Inductively coupled plasma mass spectrometry allows for the analysis and quantification of elements, and in this case arsenic, at trace levels in biological samples.

Materials:

  • 7.5% sodium bicarbonate solution
    • 3 g sodium bicardonate
    • 37 mL DI water
    • Filtered to sterlize resulting solution
  • 1000x Arsenic stock solution
    • 4.16 g sodium arsenate dibasic heptahydrate
    • 900 mL DI water
    • Mixed to produce resulting solution
    • To be made in chemical fume hood
  • Cultures of (3) mutant strains (8622.1.1, 8622.1.2, 8622.3.10) and control CC-400 control strain
  • Orbital shaker
  • Hemocytometer
  • 50 mL falcon tubes
  • 15 mL falcon tubes
  • TP media
  • 125 mL baffled flasks
  • Procedure:

    Sample Preparation and Day 0 collection

    1. Gather cultures of three mutant strains (8622.1.1, 8622.1.2, 8622.3.10) and CC-400 control strain.
    2. Count cells in each culture using a hemocytometer.
    3. Normalize each culture to have a standard cell density of 106 cells/mL.
    4. Add 50 mL of culture to 4 50-mL falcon tubes each (label the corresponding strain on each tube).
    5. Spin down cultures at 7100 rpm for 5 minutes at room temperature (21˚C).
    6. Discard the supernatant and resuspend the pelleted cells in 1 mL of TP media.
    7. Assemble the 12 cultures in 125 mL baffled flasks as follows (there should be 4 samples at each arsenic concentration, one for each strain tested):
    Sample concentration (ppb Arsenic) Culture added (mL) TP added (mL) Bicarbonate added (mL) 1000 x Arsenic stock solution added (uL) Total volume (mL)
    50 ppb 1 mL 43.2 mL 0.8 mL 2 uL 45 mL
    250 ppb 1 mL 43.2 mL 0.8 mL 10 uL 45 mL
    500 ppb 1 mL 43.2 mL 0.8 mL 20 uL 45 mL
    1. The cultures should be labeled as follows:
    CC-400 (50 ppb) CC-400 (250 ppb) CC-400 (500 ppb)
    8622.1.1 (50 ppb) 8622.1.1 (250 ppb) 8622.1.1 (500 ppb)
    8622.1.2 (50 ppb) 8622.1.2 (250 ppb) 8622.1.2 (500 ppb)
    8622.3.10 (50 ppb) 8622.3.10 (250 ppb) 8622.3.10 (500 ppb)
    1. Immediately aliquot 10 mL of solution from each of the samples into 15 mL falcon tubes to obtain arsenic uptake levels at t=0.
    2. Record the time at which these samples were removed from culture.
    3. Count cells in each of these samples using a hemocytometer and record cell densities.
    4. Spin down the 10 mL samples in a centrifuge at 7100 rpm for 5 minutes at room temperature.
    5. Decant the supernatant into a separate, clearly labeled falcon tube and store safely at room temperature.

    Day 1 Collection

    1. 24 hours after collecting t=0 samples, aliquot 10 mL of solution from each of the samples into 15 mL falcon tubes to obtain arsenic uptake levels at t=24 hr.
    2. Record the time at which these samples were removed from culture.
    3. Count cells in each of these samples using a hemocytometer and record cell densities.
    4. Spin down the 10 mL samples in a centrifuge at 7100 rpm for 5 minutes at room temperature.
    5. Decant the supernatant into a separate, clearly labeled falcon tube and store safely at room temperature.
    6. Repeat these steps for day 2 and 3 collection.

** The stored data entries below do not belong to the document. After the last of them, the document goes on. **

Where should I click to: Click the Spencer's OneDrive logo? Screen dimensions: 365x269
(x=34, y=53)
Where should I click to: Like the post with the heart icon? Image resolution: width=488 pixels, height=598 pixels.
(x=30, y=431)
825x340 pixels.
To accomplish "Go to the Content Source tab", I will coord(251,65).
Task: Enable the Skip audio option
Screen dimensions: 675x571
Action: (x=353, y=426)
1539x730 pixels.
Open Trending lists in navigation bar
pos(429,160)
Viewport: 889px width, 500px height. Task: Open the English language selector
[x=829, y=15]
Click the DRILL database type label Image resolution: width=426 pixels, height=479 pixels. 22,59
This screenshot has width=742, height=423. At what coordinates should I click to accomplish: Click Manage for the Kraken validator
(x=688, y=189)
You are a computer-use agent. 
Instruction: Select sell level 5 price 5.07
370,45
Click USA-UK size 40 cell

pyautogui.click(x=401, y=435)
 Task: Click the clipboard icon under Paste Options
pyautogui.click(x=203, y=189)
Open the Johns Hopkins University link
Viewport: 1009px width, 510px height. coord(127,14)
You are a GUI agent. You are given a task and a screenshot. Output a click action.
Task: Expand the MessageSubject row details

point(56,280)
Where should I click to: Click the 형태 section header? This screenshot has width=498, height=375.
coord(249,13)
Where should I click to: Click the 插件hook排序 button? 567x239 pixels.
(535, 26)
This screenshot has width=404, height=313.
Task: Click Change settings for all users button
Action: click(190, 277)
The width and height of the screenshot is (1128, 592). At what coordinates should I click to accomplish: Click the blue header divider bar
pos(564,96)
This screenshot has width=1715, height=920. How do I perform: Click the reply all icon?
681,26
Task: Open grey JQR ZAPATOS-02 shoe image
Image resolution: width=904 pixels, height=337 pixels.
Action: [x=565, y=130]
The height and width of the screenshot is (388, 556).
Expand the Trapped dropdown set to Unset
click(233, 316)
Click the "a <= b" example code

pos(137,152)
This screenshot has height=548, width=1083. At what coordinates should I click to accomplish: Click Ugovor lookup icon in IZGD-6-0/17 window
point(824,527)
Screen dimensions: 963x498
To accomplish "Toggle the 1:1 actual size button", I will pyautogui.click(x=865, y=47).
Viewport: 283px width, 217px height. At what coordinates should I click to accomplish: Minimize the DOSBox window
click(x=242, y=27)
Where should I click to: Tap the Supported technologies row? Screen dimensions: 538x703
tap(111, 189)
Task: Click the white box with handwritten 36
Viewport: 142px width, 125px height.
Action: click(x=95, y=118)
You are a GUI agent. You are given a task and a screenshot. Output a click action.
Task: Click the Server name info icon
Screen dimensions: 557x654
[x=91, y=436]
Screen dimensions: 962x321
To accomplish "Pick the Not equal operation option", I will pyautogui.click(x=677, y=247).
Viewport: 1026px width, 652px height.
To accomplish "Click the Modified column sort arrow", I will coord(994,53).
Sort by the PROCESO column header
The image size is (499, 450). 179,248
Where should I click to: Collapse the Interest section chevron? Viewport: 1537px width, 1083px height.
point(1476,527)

    Safety and Decontamination

    1. Arsenic stock solution creation will be done in the Bartelle lab chemical fume hood.
    2. All flasks will be thoroughly cleaned and sterilized to remove any residual arsenic contamination.
    3. All falcon tubes and other disposables that came in contact with arsenic will be disposed of in a clearly labeled bin for arsenic waste.